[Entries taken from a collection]

►

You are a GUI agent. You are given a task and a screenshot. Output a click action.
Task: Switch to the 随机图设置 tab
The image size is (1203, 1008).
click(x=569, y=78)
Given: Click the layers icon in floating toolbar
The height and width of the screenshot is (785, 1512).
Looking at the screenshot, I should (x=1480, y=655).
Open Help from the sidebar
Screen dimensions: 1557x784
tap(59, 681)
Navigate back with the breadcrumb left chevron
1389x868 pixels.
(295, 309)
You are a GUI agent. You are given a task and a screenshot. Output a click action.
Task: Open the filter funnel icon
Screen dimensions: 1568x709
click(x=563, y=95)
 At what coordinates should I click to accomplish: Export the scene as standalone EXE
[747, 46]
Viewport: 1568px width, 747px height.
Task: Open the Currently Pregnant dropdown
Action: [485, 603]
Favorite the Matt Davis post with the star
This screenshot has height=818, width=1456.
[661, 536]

◄

*TASK ITEM:* Copy each of the records above so that nothing differs from the original.

*REPLY:*
You are a GUI agent. You are given a task and a screenshot. Output a click action.
Task: Switch to the 随机图设置 tab
The image size is (1203, 1008).
click(x=569, y=78)
Given: Click the layers icon in floating toolbar
The height and width of the screenshot is (785, 1512).
Looking at the screenshot, I should (x=1480, y=655).
Open Help from the sidebar
Screen dimensions: 1557x784
tap(59, 681)
Navigate back with the breadcrumb left chevron
1389x868 pixels.
(295, 309)
You are a GUI agent. You are given a task and a screenshot. Output a click action.
Task: Open the filter funnel icon
Screen dimensions: 1568x709
click(x=563, y=95)
 At what coordinates should I click to accomplish: Export the scene as standalone EXE
[747, 46]
Viewport: 1568px width, 747px height.
Task: Open the Currently Pregnant dropdown
Action: [485, 603]
Favorite the Matt Davis post with the star
This screenshot has height=818, width=1456.
[661, 536]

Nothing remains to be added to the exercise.